The Government of India follows a policy of partial market control and dual pricing for sugar. The local sugar mills are required to supply 20 per cent of their production to the government as ‘levy sugar’ at below-market prices, which the government distributes through the Public Distribution System (PDS) to its below-poverty line population at subsidized rates.
Mills are allowed to sell the balance of their production as ‘free sugar’ at market prices. However, the sale of free-sale sugar and levy sugar is administered by the government through periodic quotas, designed to maintain price stability in the market.
On March 12, 2009 the central government advised the state government to impose stock and turnover limits on traders to prevent hoarding of sugar. Khandsari sugar has also been brought under the ambit of stockholding and turnover limit from July 17, 2009. Most state governments imposed stock and turnover control orders in their respective states.
-.-.-
▸ BRIEF: In the Indian sugar policy text, what share of their production must local sugar mills supply to the government as levy sugar?

▸ LISTED RECORDS:
-.-.-
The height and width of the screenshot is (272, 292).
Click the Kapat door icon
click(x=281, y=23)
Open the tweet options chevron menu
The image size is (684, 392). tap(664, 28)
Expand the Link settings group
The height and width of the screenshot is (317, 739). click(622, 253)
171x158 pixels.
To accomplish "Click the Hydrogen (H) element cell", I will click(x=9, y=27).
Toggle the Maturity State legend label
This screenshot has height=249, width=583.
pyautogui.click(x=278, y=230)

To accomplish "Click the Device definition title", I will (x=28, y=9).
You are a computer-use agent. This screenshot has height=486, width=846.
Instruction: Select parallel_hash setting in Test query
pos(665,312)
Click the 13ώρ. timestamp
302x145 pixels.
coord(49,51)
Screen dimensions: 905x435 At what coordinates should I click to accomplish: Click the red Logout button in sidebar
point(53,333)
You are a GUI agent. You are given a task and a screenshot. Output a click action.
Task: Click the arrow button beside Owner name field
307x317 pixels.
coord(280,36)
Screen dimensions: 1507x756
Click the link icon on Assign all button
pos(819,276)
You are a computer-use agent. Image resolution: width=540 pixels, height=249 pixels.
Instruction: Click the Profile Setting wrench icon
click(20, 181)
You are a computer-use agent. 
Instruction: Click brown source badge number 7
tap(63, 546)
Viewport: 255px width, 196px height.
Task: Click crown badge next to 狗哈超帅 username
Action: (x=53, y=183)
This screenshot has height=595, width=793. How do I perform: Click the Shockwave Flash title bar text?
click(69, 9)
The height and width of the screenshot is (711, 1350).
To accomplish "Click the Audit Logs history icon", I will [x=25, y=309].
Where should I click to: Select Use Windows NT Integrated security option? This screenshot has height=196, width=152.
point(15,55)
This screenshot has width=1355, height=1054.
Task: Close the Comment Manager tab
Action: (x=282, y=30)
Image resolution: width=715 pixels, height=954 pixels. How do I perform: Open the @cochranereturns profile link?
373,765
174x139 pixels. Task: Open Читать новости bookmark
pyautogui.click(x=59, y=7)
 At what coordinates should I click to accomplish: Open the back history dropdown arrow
-.-.-
▸ FINISHED ANSWER: 20 per cent of their production.